● 节选正文:
--------

347. 找出出现频次最高的 k 个数

347. 找出出现频次最高的 k 个数
347. Top K Frequent Elements(medium)

Input: nums = [1,1,1,2,2,3], k = 2
Output: [1,2]

Input: nums = [1], k = 1
Output: [1]

解法1

堆处理词频顺序
1.初始化词频
2.通过 Map.Entry 进行排序
3. 弹出 k 个元素即为词频最高的 k 个数

public List<Integer> topKFrequent(int[] nums, int k) {
    Map<Integer, Integer> freqs = new HashMap<>();
    for (int num : nums)
        freqs.put(num, freqs.getOrDefault(num, 0) + 1);

    PriorityQueue<Map.Entry<Integer, Integer>> pq = new PriorityQueue<>((o1,o2) -> !o1.getValue().equals(o2.getValue()) ? Integer.compare(o1.getValue(), o2.getValue()) : Integer.compare(o1.getKey(), o2.getKey()));
    for (Map.Entry<Integer, Integer> entry : freqs.entrySet()) {
        pq.offer(entry);
        if (pq.size() == k + 1)
            pq.poll();
    }
    List<Integer> res = new ArrayList<>();
    while (!pq.isEmpty())
        res.add(pq.poll().getKey());
    return res;
}

解法2

桶排序实现, 统计词频, 之后按照词频作为索引, 存放对应词频的数

• index : frequency
• value : 4 <=> 89 <=> 32 <=>

public List<Integer> topKFrequent(int[] nums, int k) {
    Map<Integer, Integer> freqs = new HashMap<>();
    for (int val : nums)

--------

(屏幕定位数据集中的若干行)

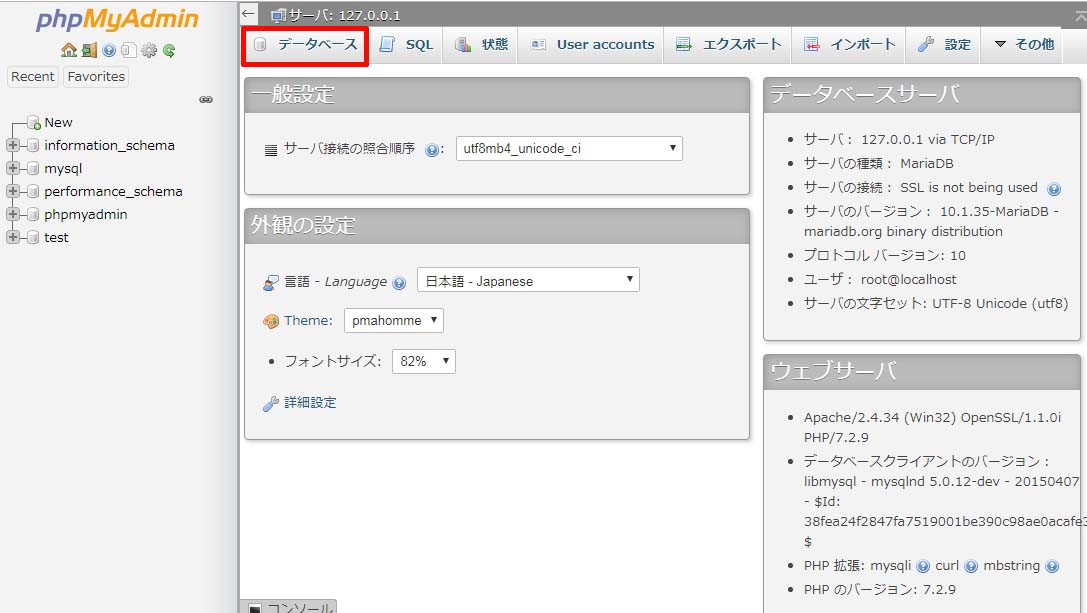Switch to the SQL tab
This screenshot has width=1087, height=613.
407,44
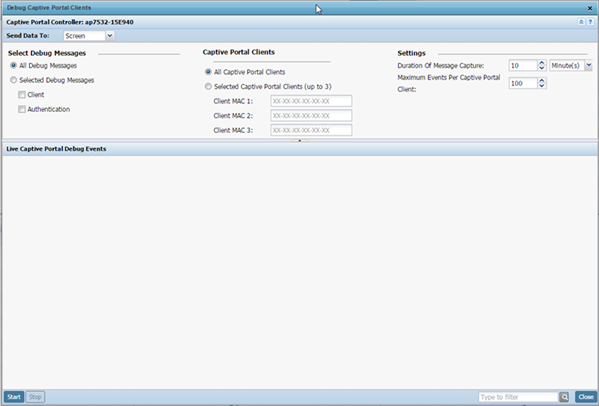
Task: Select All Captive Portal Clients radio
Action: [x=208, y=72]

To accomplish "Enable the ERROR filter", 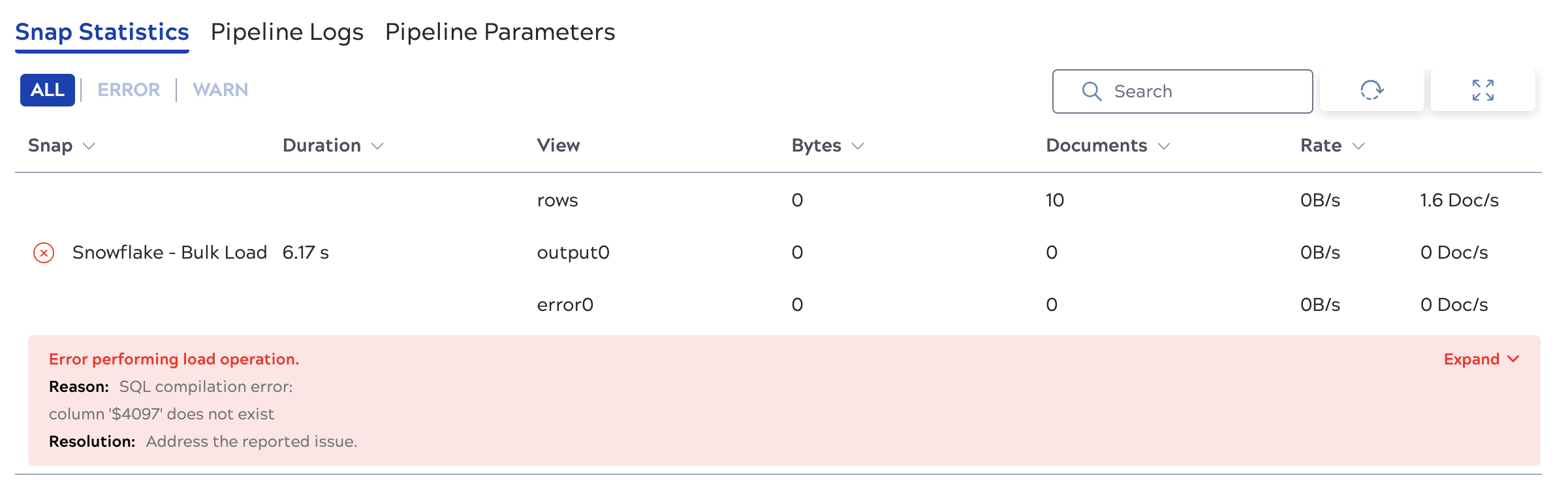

--------

● 待办任务:
- a) 在讲 Top K 高频元素的正文里，解法2 用的是哪种排序方式？
- b) 接着 Top K 高频元素那段正文的末尾往下写。

● 各题答案:
- a) 桶排序。

- b)
        freqs.put(val, freqs.getOrDefault(val, 0) + 1);

    List<Integer>[] buckets = new ArrayList[nums.length + 1];
    for (Map.Entry<Integer, Integer> entry : freqs.entrySet()) {
        int freq = entry.getValue();
        if (buckets[freq] == null)
            buckets[freq] = new ArrayList<>();
        buckets[freq].add(entry.getKey());
    }

    List<Integer> topK = new ArrayList<>();
    for (int i = buckets.length - 1; i >= 0; i --) {
        if (buckets[i] == null) continue;
        if (topK.size() >= k) break;
        if (buckets[i].size() <= (k - topK.size()))
            topK.addAll(buckets[i]);
        else
            topK.addAll(buckets[i].subList(0, k - topK.size()));
    }
    return topK;
}

解法3

LinkedHashMap 处理词频顺序
按照 Entry 的 value 进行排序, 之后重新插入到 LinkedHashMap 中, 保证迭代时的有序性

public List<Integer> topKFrequent(int[] nums, int k) {
    Map<Integer, Integer> freqs = new HashMap<>();
    for (int num : nums)
        freqs.put(num, freqs.getOrDefault(num, 0) + 1);

    freqs = sortByValue(freqs);
    List<Integer> res = new ArrayList<>();
    for (Map.Entry<Integer, Integer> entry : freqs.entrySet()) {
        res.add(entry.getKey());
        if (res.size() == k)
            return res;
    }
    throw new IllegalArgumentException();
}

private Map<Integer, Integer> sortByValue(Map<Integer, Integer> map) {
    List<Map.Entry<Integer, Integer>> list = new ArrayList<>(map.entrySet());
    list.sort((o1, o2) -> !o1.getValue().equals(o2.getValue()) ? Integer.compare(o2.getValue(), o1.getValue()) : Integer.compare(o1.getKey(), o2.getKey()));
    Map<Integer, Integer> newMap = new LinkedHashMap<>();
    for (Map.Entry<Integer, Integer> entry : list)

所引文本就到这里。